Even for someone as mentally tough as Jason Kidd, the fact that he hasn’t given up on his players yet is remarkable.
Almost every coach with a group as disinterested and underachieving as these Brooklyn Nets would’ve by now.
Ever since last Saturday when center Brook Lopez’s season was deemed finished due to a broken right foot, the Nets have reverted back to square one where they decide that the only important half of the game is the opening one.
It was plenty visible against the Indiana Pacers during the third quarter on Monday night. The broken record continued eerily screeching on Christmas Day against the same depleted Chicago Bulls that shamed them in last year’s quarterfinals.
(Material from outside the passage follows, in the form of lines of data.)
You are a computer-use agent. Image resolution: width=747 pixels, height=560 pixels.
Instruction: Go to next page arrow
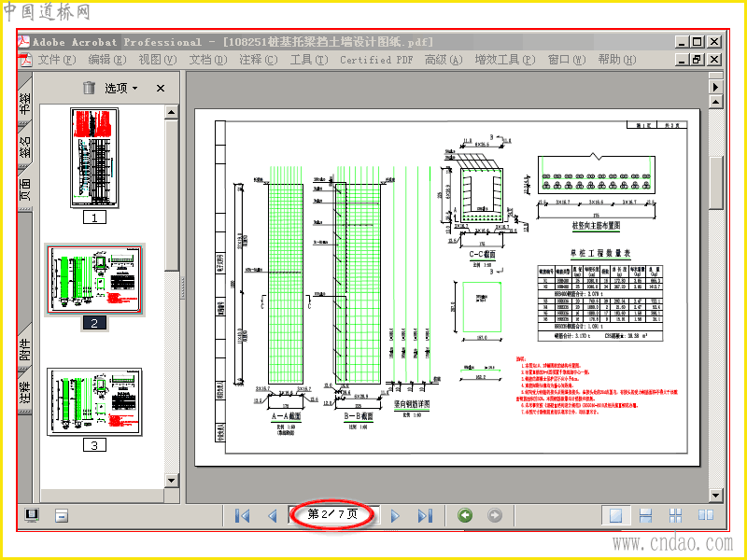click(395, 516)
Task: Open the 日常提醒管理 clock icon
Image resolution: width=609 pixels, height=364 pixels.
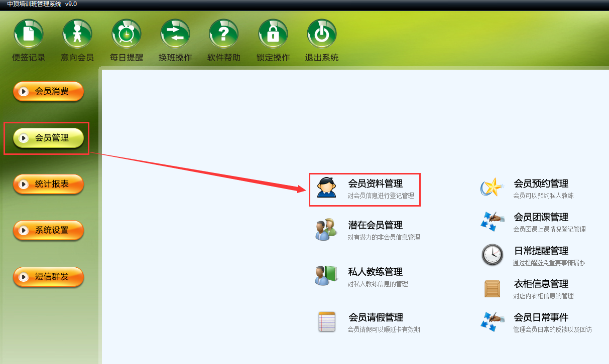Action: click(x=492, y=255)
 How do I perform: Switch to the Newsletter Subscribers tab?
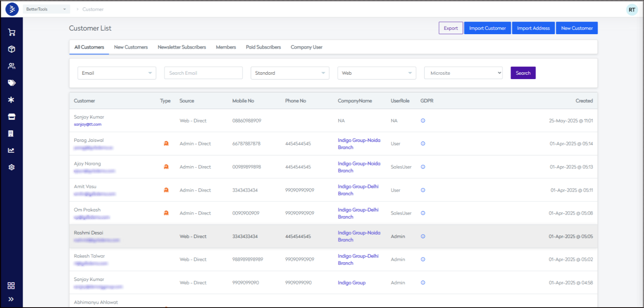click(182, 47)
So if Kidd did put his players on blast in the locker room – as multiple sources report – after the Bulls made it clear that nothing’s changed since that series with a 95-78 victory in Brooklyn, major points to him for refusing to let go of the rope no matter how many times the players do. What they fail to realize is that their quantity of talent is good for nothing if their effort level only has a 24 minute life span every contest.
Thankfully for them, however, Kidd is yet to realize that he’s become the tragic hero of this play. Nothing he’s said or done has resulted in the consistent change everyone desires. Neither the public or private ripping nor the rotation changes have made much of a difference in spirit either.
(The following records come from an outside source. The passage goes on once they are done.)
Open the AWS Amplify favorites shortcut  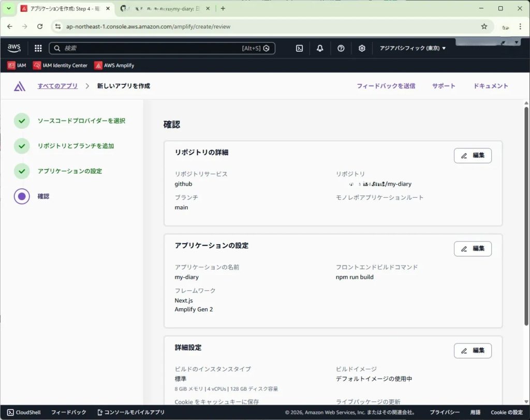click(x=114, y=66)
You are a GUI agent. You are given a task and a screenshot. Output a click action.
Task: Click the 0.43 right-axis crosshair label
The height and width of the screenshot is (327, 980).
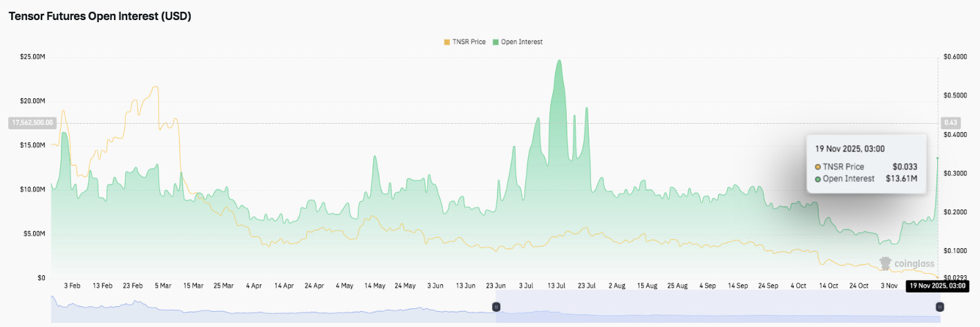[x=950, y=123]
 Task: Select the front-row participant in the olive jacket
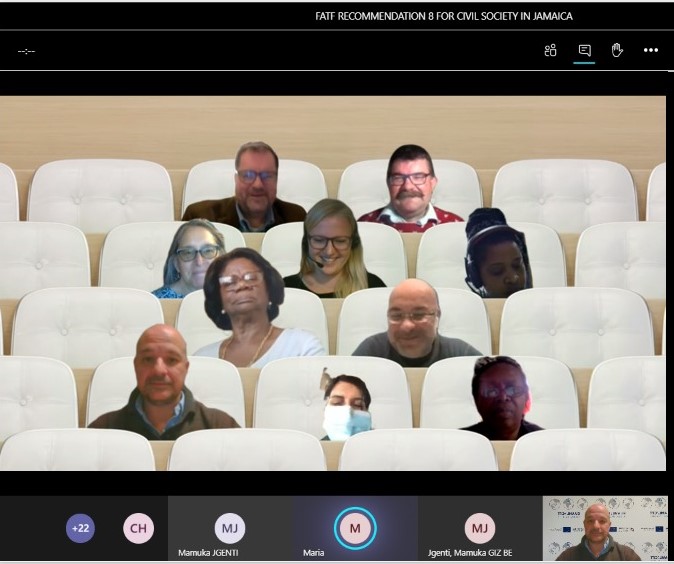(x=162, y=385)
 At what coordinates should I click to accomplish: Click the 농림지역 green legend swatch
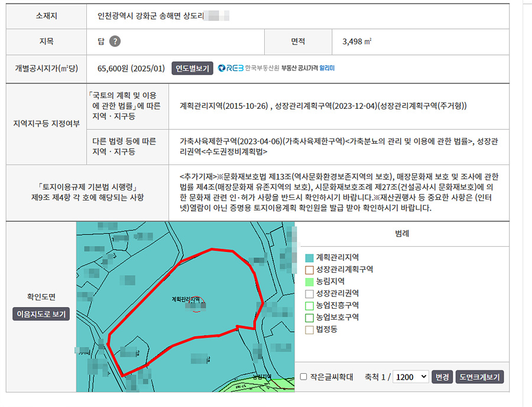coord(309,282)
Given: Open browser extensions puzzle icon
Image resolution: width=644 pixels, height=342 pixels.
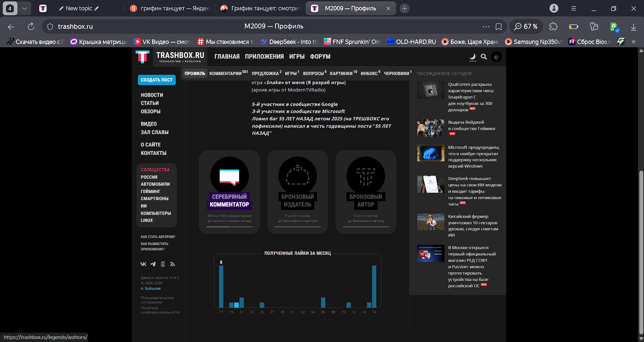Looking at the screenshot, I should [553, 26].
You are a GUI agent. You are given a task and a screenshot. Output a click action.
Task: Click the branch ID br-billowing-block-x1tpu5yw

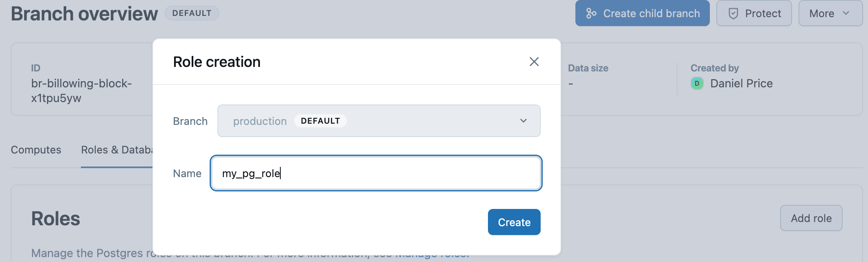tap(82, 90)
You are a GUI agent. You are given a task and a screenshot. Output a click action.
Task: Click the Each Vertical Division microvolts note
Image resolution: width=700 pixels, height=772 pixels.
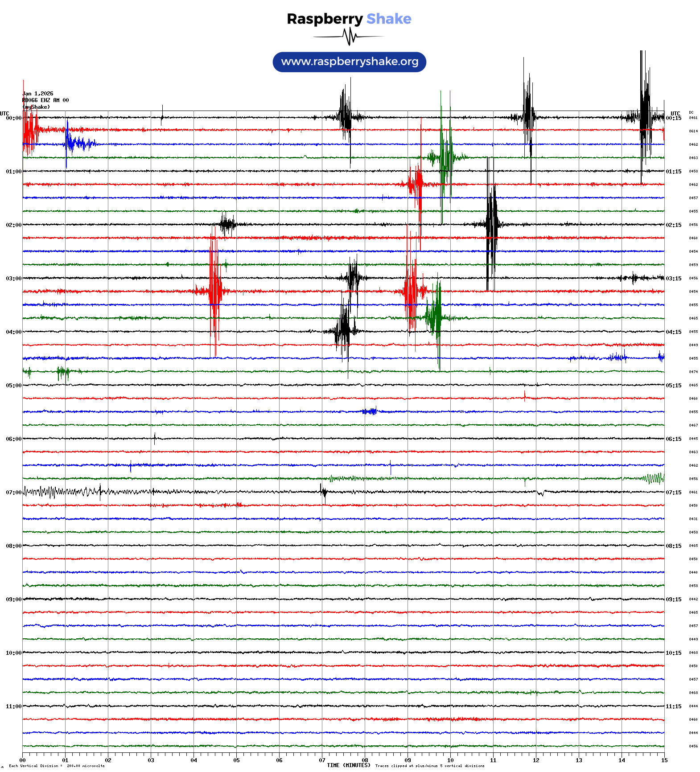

“At the end of the day, the coach can only hold you responsible for energy and effort,” Kidd said after Wednesday’s loss. “If you’re not giving it, I have to take you out. If you’re missing shots, that’s just part of the game. But if you’re not giving energy or effort, I’ve got to take you out.”
All that needs to happen is for Kidd to bench a Deron Williams or Joe Johnson, but that would likely seem laughable if done. Without them, the Nets have no hope whatsoever.
But if Kidd is the one who has to unfortunately take the fall at or before the end of the regular season, a team with hungrier players will run at the chance to scoop him up.